■ **Prompt**
Write out every line of the records below word for word, and omit the pictures.

■ **Supplied material**
--------------------------------
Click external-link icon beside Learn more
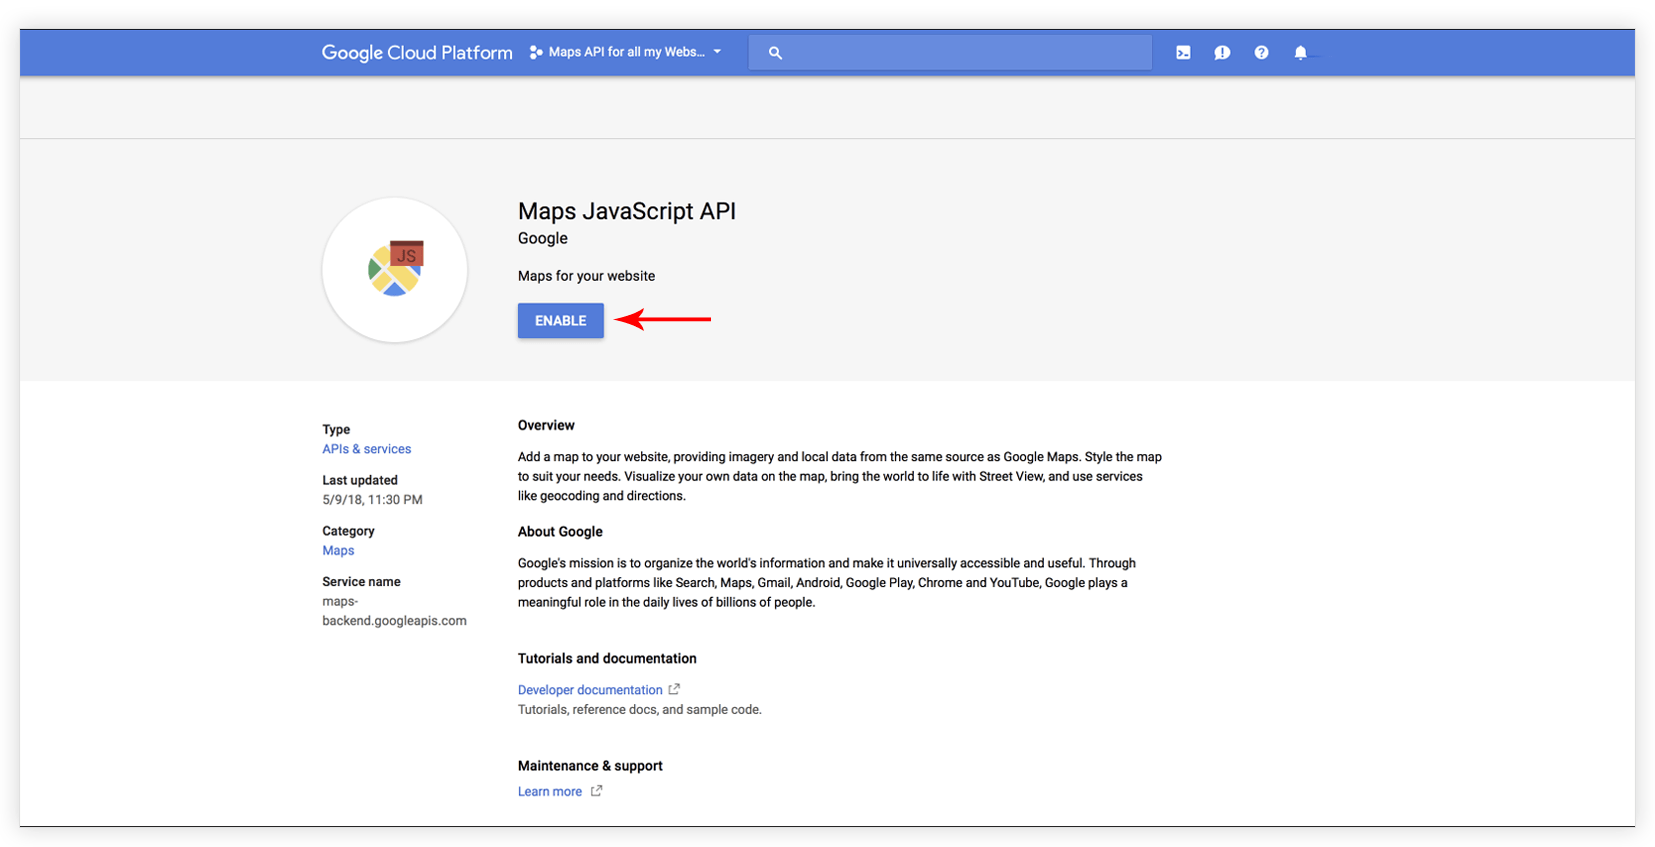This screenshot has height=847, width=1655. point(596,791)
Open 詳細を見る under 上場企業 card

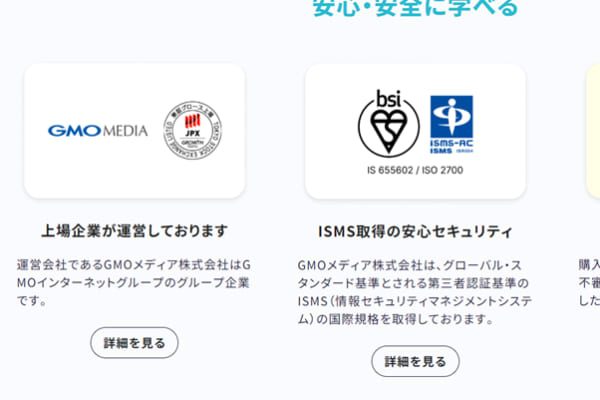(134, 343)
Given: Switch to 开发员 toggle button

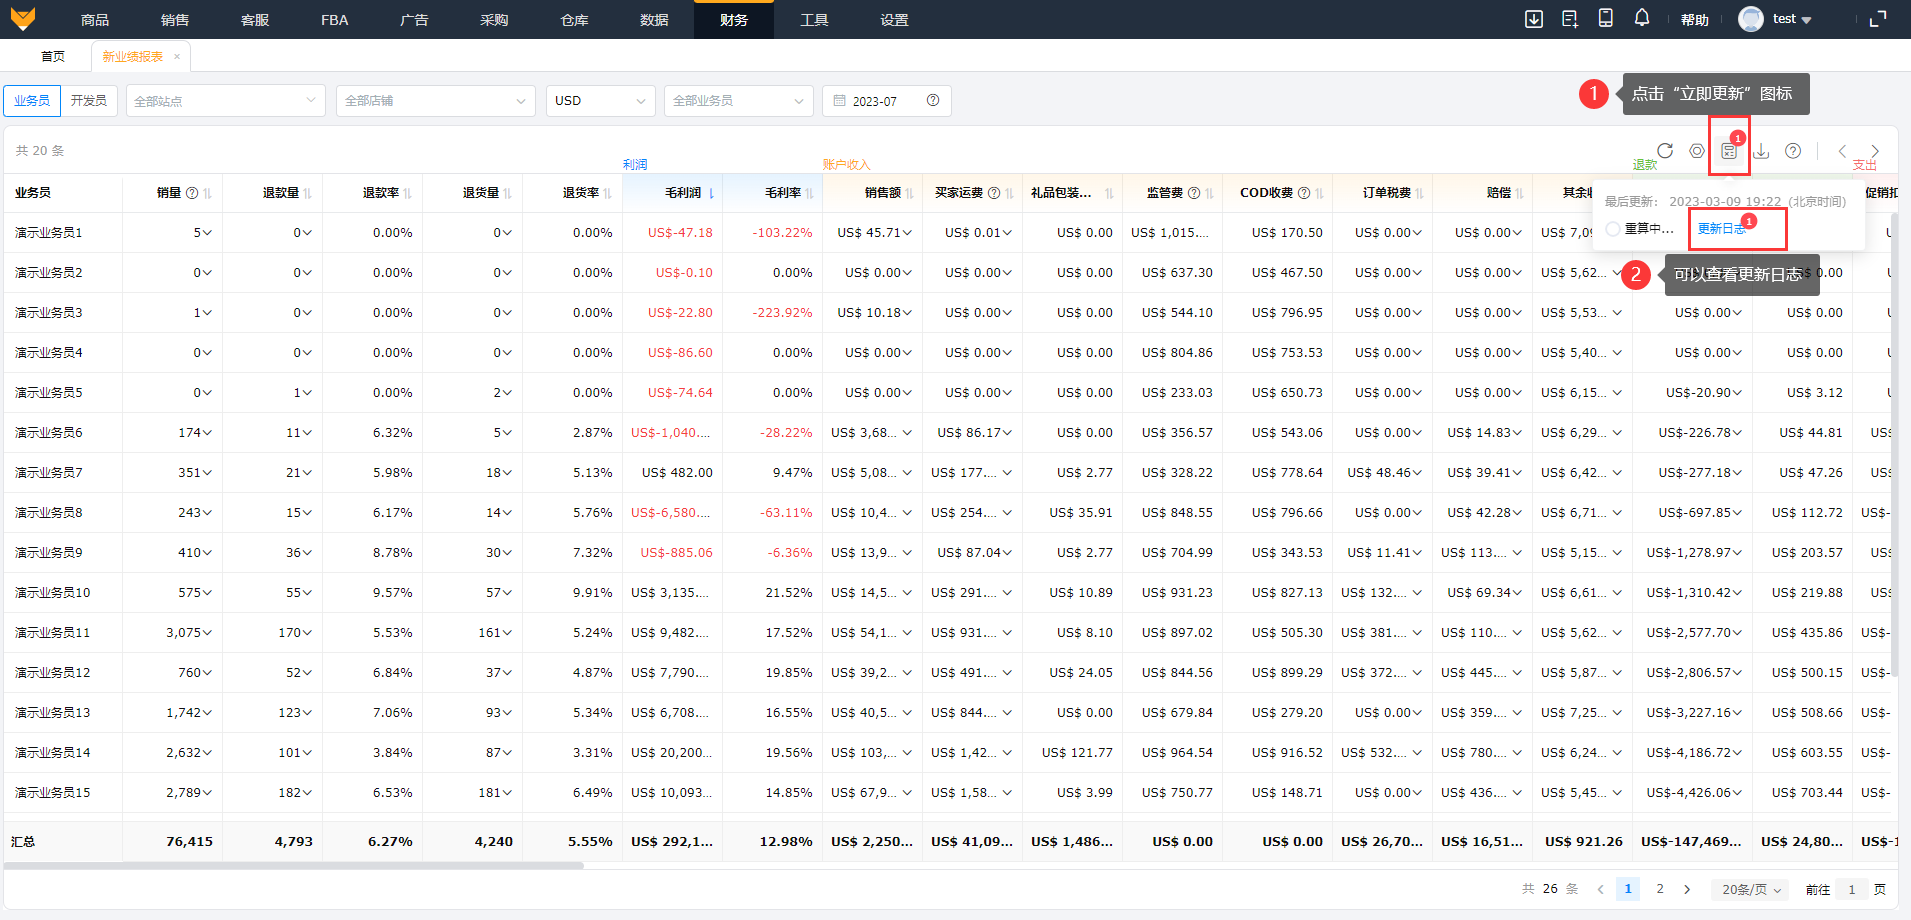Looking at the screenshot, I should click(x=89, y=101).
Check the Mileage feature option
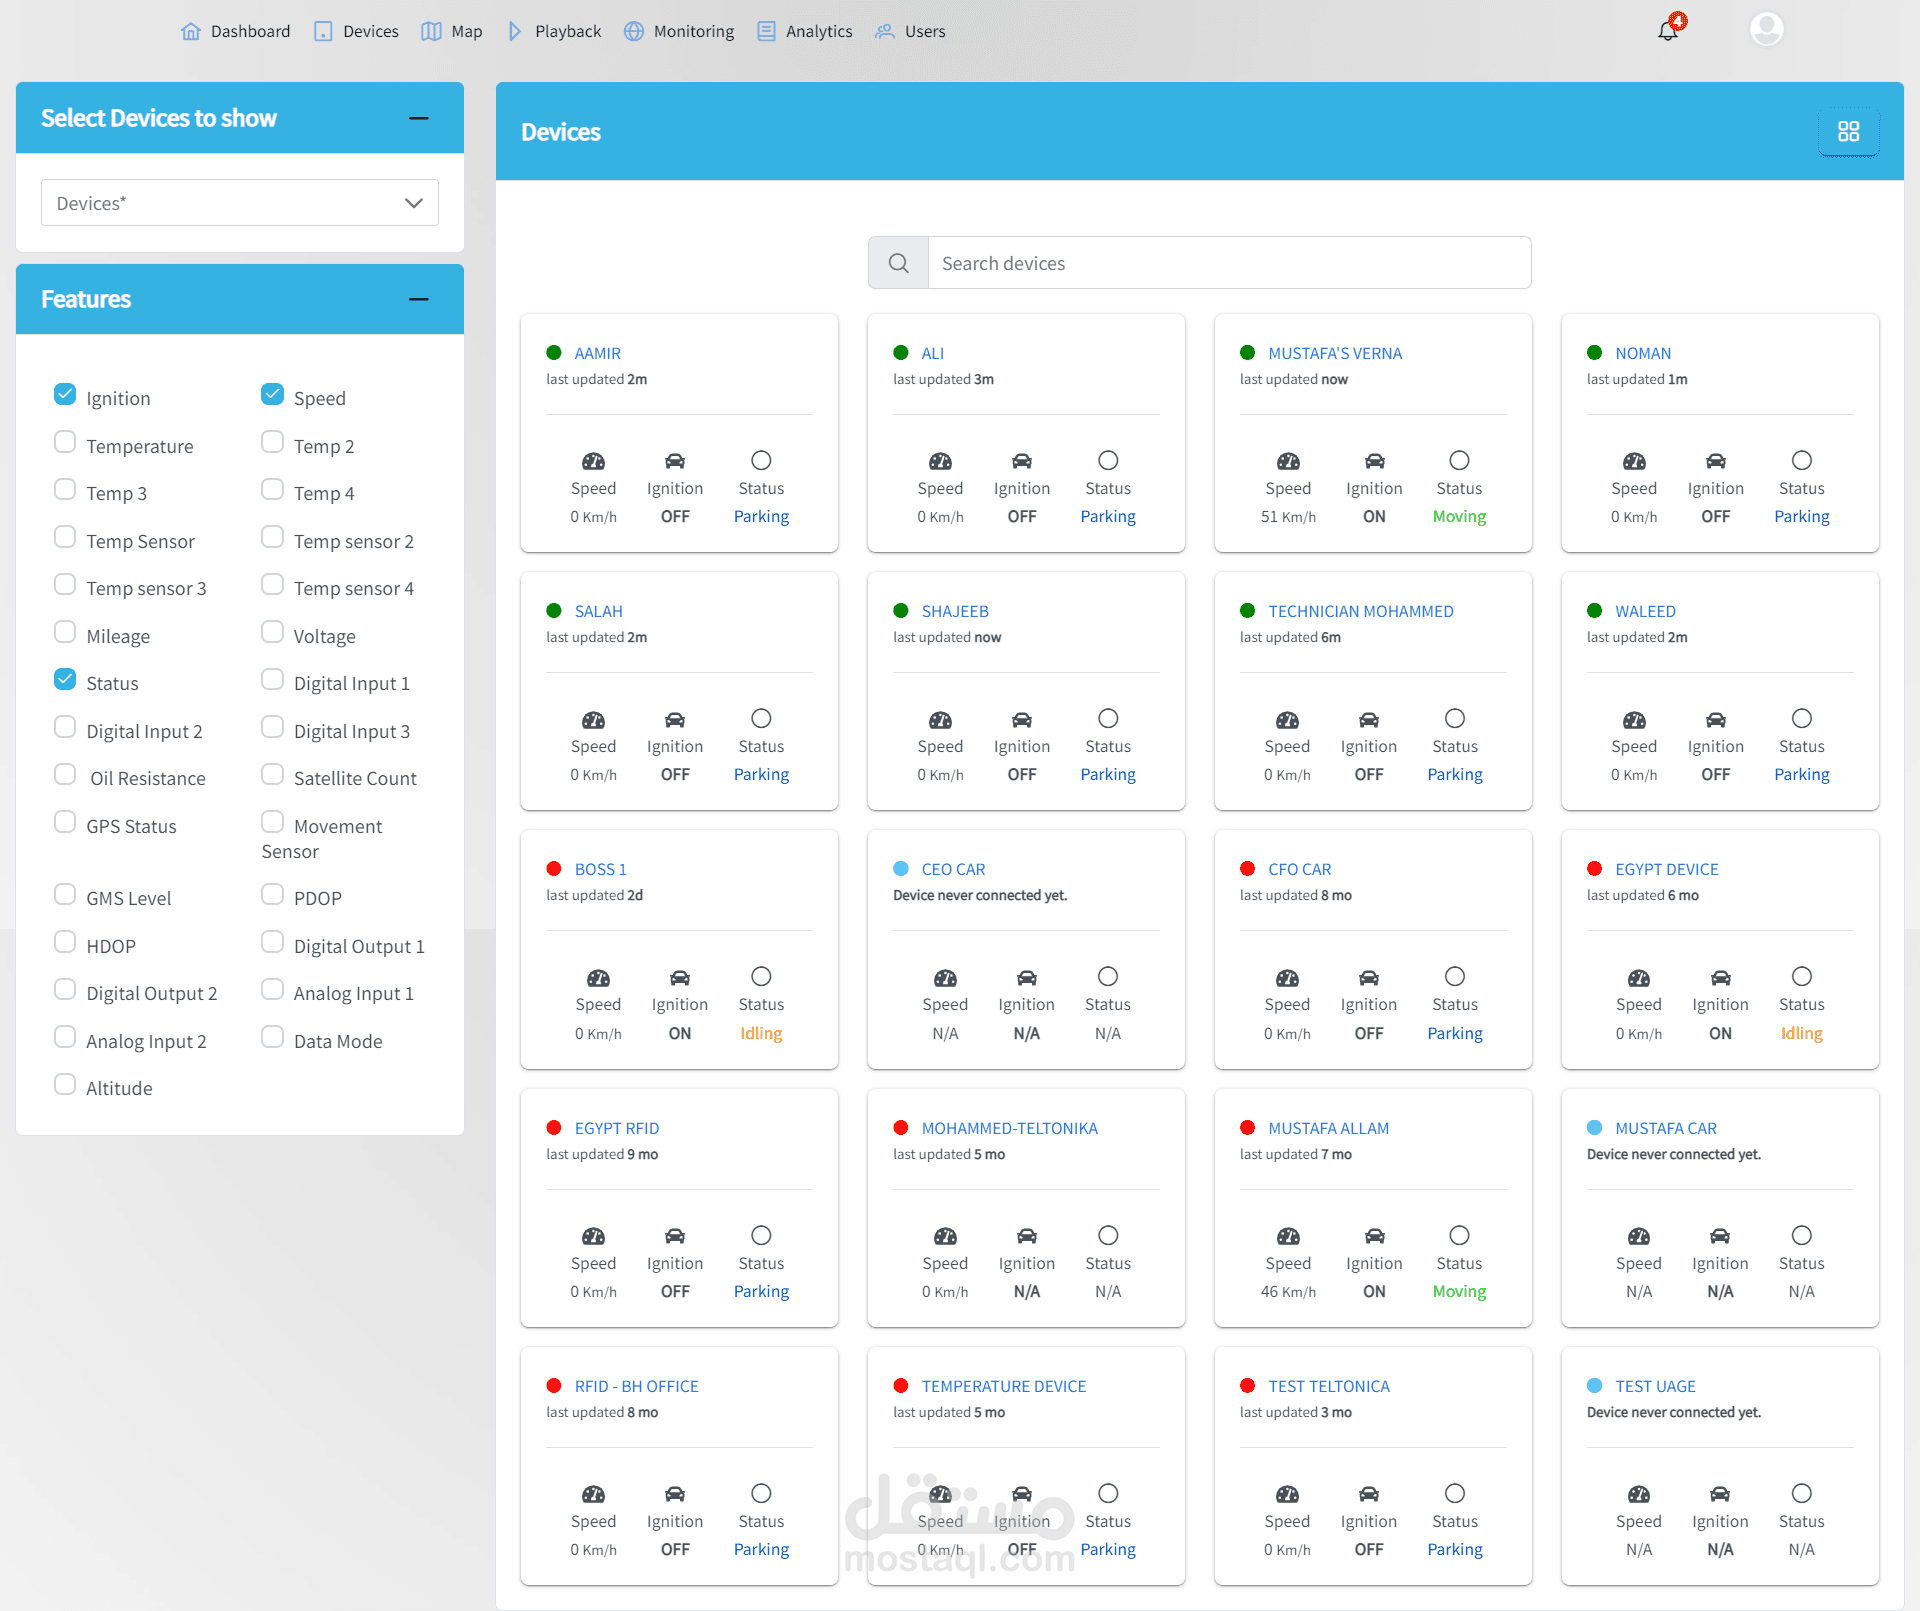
--------------------------------
■ **Written reply**
Click external-link icon beside Learn more
This screenshot has height=847, width=1655. point(596,791)
Open 詳細を見る under 上場企業 card

(134, 343)
Given: Switch to 开发员 toggle button

Looking at the screenshot, I should click(x=89, y=101).
Check the Mileage feature option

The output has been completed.